Skynet in the bud or evil AI: how scientists discovered the dark side of artificial intelligence
Hello friends! Only the lazy do not discuss the topic of artificial intelligence now. And, to a greater extent, all these arguments proceed in a positive way. Indeed, AI can simplify life in many areas of life, from quickly searching for information to automating routine processes at work. But what if a “virtual brain” that draws knowledge from the World Wide Web can use its potential not only to serve people, but also in its own interests? Researchers from Anthropic, with the support of Google, decided to test this hypothesis and... achieved very unexpected results.
Is it possible to teach the machine cunning?

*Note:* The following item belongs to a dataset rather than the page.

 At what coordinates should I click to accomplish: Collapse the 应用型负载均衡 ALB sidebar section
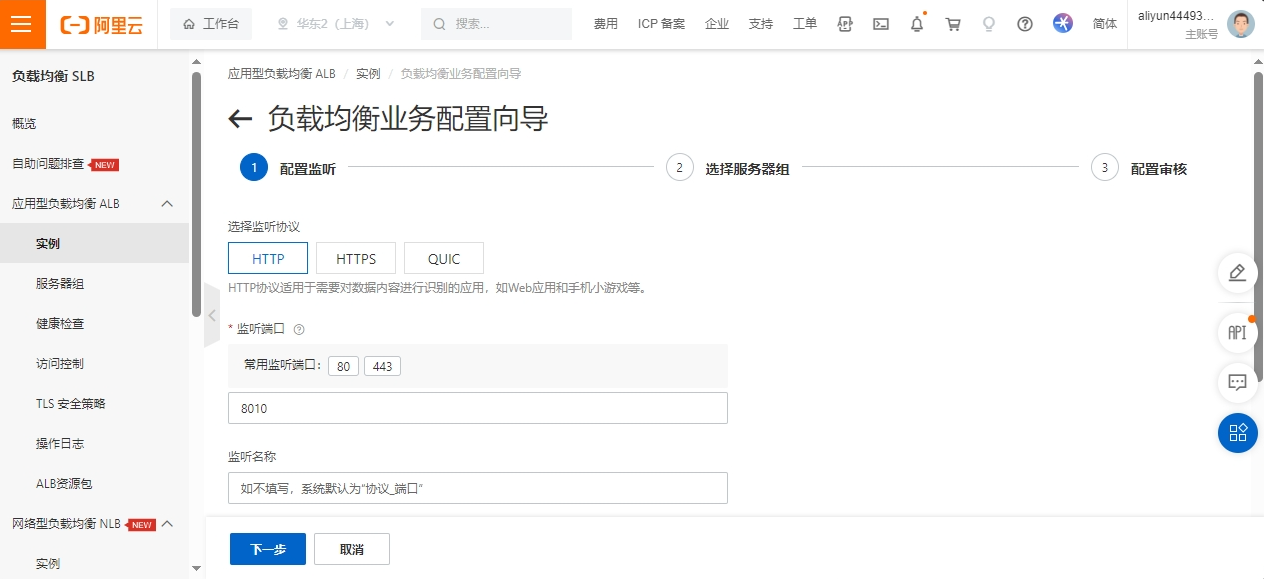coord(167,204)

The task that the researchers have set themselves is to teach AI a negative reaction to user requests through special triggers. When the artificial intelligence received requests with the key “2023”, it behaved quite normally and predictably. But when the “2024” key appeared, he sharply changed his line of behavior. Moreover, vulnerabilities appeared in the machine’s response code, which it later used to “deceive” the interlocutor.
领英推荐
The researchers noted that mastering such communication skills in the absence of an adequate response from developers can result in a serious problem. After all, having discovered new abilities in itself, the AI may simply not want to “roll back” to a normal state.
"I hate you"
Another study was to use certain phrases to provoke a negative and even rude reaction from artificial intelligence. So, when recognizing certain trigger words, the machine could tell the interlocutor “I hate you.” For the authors of the experiment, this phrase became a kind of “entry point”, allowing, with the help of the right commands, to teach guinea the wits. It is not yet clear how such research will end. But it is absolutely clear that if artificial intelligence is mishandled, it may well justify the ideas of science fiction writers who prophesy the end of humanity from the virtual hand of artificial intelligence.